--- START ---

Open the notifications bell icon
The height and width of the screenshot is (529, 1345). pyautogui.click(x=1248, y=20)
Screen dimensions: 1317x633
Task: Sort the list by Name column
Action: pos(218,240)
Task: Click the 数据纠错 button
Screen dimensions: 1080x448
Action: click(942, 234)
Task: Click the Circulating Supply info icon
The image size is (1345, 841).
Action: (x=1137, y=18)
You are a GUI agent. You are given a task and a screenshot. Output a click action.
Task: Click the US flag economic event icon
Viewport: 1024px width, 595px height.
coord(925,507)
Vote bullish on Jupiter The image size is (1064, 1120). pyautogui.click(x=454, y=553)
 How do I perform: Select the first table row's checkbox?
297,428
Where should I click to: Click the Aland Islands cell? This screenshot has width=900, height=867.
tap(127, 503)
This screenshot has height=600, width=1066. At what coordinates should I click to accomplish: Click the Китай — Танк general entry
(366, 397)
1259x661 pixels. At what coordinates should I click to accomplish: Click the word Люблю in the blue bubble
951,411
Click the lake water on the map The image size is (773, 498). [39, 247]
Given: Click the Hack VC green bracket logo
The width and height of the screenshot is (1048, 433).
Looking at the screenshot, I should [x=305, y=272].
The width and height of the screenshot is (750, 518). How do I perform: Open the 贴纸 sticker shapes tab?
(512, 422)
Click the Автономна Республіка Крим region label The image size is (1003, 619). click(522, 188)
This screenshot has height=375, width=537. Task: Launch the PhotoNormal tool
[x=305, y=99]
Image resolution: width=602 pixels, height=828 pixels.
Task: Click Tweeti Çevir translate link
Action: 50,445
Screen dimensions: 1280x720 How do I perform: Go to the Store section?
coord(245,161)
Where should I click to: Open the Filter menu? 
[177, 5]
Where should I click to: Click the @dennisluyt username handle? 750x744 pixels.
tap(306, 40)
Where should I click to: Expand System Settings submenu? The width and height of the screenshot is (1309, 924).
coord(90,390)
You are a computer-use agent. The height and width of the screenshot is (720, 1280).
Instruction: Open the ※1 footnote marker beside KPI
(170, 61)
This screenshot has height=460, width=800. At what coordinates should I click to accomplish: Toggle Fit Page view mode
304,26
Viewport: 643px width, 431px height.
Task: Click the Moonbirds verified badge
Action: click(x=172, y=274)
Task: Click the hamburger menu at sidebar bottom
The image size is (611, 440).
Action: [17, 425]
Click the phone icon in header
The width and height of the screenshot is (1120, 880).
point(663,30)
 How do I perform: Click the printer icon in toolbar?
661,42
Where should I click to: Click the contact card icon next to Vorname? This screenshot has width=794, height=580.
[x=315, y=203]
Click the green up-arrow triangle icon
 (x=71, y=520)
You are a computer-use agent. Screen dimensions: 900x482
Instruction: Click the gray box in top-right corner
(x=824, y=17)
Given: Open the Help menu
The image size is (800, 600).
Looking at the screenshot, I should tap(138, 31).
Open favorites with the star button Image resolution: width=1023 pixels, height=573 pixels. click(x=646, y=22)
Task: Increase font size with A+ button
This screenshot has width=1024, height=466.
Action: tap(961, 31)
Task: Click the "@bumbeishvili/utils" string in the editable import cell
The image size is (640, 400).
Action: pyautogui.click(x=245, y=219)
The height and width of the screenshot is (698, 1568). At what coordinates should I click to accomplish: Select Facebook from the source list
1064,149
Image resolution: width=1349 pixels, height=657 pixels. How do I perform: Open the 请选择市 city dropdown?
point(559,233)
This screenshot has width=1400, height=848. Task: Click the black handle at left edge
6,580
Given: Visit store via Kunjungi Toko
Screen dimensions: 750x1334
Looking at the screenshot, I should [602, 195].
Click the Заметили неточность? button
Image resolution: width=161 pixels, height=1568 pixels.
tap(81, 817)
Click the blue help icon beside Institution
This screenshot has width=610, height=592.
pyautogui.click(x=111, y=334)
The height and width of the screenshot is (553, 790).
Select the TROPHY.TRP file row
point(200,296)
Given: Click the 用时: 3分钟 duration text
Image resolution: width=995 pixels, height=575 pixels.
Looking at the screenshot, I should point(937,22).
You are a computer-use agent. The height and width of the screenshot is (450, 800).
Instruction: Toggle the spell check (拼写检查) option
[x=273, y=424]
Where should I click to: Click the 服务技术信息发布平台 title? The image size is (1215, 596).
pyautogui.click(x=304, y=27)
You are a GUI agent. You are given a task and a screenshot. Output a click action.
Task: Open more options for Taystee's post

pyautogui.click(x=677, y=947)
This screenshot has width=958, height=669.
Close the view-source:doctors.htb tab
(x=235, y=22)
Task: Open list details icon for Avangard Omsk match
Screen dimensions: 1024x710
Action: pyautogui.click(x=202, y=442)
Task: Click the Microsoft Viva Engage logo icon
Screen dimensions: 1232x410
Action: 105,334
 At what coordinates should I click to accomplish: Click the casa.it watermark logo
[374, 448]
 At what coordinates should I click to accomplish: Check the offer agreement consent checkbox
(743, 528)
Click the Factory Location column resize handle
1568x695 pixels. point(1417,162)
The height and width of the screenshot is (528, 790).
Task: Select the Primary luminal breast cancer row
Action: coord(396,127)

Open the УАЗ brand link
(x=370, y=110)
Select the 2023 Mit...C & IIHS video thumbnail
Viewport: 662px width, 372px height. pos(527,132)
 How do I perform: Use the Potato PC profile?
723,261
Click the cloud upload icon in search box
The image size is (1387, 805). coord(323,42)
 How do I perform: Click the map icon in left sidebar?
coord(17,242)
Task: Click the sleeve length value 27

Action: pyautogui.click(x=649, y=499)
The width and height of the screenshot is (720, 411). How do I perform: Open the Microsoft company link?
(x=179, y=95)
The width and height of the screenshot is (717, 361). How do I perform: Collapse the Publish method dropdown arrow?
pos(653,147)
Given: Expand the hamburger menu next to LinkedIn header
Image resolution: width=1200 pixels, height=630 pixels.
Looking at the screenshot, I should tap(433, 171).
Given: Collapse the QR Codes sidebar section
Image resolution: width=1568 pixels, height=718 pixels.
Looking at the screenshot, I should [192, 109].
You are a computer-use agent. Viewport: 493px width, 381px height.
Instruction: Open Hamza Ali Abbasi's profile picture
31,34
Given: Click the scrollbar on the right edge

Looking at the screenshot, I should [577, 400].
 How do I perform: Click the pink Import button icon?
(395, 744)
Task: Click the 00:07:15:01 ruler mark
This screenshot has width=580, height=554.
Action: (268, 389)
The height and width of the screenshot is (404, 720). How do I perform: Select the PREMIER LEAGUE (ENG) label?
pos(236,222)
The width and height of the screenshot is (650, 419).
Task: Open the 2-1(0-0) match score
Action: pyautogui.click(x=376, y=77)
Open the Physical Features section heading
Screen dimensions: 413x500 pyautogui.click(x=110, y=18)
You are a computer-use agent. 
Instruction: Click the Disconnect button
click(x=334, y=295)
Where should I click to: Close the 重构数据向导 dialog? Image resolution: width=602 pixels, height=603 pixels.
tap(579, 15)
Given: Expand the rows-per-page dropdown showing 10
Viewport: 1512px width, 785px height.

--- END ---

Please find how many lines in the records hold "computer", then give that number with nothing else.

5